Haganè's one son, Sanètomo, a few years older than the boy Emperor, and reared as nearly in friendship with him as reverence would allow, was among the first youths of his class to travel in Europe, and to acquire any European language. Upon his father's death, he was asked by the Emperor to take at once the offices and semi-royal prerogatives of the lamented elder statesman. All the daimyos had received national bonds for the alienation of their fiefs; and thus those who had been most powerful still enjoyed great wealth in their own right.
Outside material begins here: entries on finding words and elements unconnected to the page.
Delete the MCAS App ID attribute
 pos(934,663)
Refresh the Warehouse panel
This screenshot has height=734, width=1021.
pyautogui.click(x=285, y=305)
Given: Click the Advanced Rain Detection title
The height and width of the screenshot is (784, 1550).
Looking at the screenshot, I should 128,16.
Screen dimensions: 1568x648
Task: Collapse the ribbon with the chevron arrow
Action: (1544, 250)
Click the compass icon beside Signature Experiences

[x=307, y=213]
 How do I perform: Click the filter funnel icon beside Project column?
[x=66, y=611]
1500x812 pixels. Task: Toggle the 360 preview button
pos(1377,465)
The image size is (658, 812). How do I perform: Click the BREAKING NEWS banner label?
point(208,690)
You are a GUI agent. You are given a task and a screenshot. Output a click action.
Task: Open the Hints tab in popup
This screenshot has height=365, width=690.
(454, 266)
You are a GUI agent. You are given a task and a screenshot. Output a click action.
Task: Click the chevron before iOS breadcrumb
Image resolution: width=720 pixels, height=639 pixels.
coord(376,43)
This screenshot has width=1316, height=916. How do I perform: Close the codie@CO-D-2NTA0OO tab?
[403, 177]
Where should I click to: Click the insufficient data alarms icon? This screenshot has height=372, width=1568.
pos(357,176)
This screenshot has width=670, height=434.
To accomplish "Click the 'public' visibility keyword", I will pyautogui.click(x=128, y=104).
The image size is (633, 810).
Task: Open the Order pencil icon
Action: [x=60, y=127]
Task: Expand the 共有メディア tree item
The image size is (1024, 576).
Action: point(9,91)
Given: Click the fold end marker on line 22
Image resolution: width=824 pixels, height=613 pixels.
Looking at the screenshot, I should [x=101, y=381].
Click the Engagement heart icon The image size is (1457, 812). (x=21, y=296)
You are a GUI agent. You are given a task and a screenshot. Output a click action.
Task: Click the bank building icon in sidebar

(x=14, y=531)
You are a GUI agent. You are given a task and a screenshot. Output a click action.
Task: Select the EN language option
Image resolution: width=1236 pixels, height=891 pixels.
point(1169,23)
With the Emperor once firmly established, etiquette and the restrictions of court-life began to prove irksome to Sanètomo. One could have continued to practise fine manners under the Shoguns. Here to-day was something better. A new army was to be formed; after that a new navy. Haganè advised adaptation of tactics from the German military school, its unbending automatonism appearing to him a safe restriction for enthusiastic beginners. From the first, however, his mind had been fixed upon the administrative methods of that marvellous small heart of an enormous empire, England. Japan should be to the Far East what England had become to the West. What one island had accomplished, that also could another do.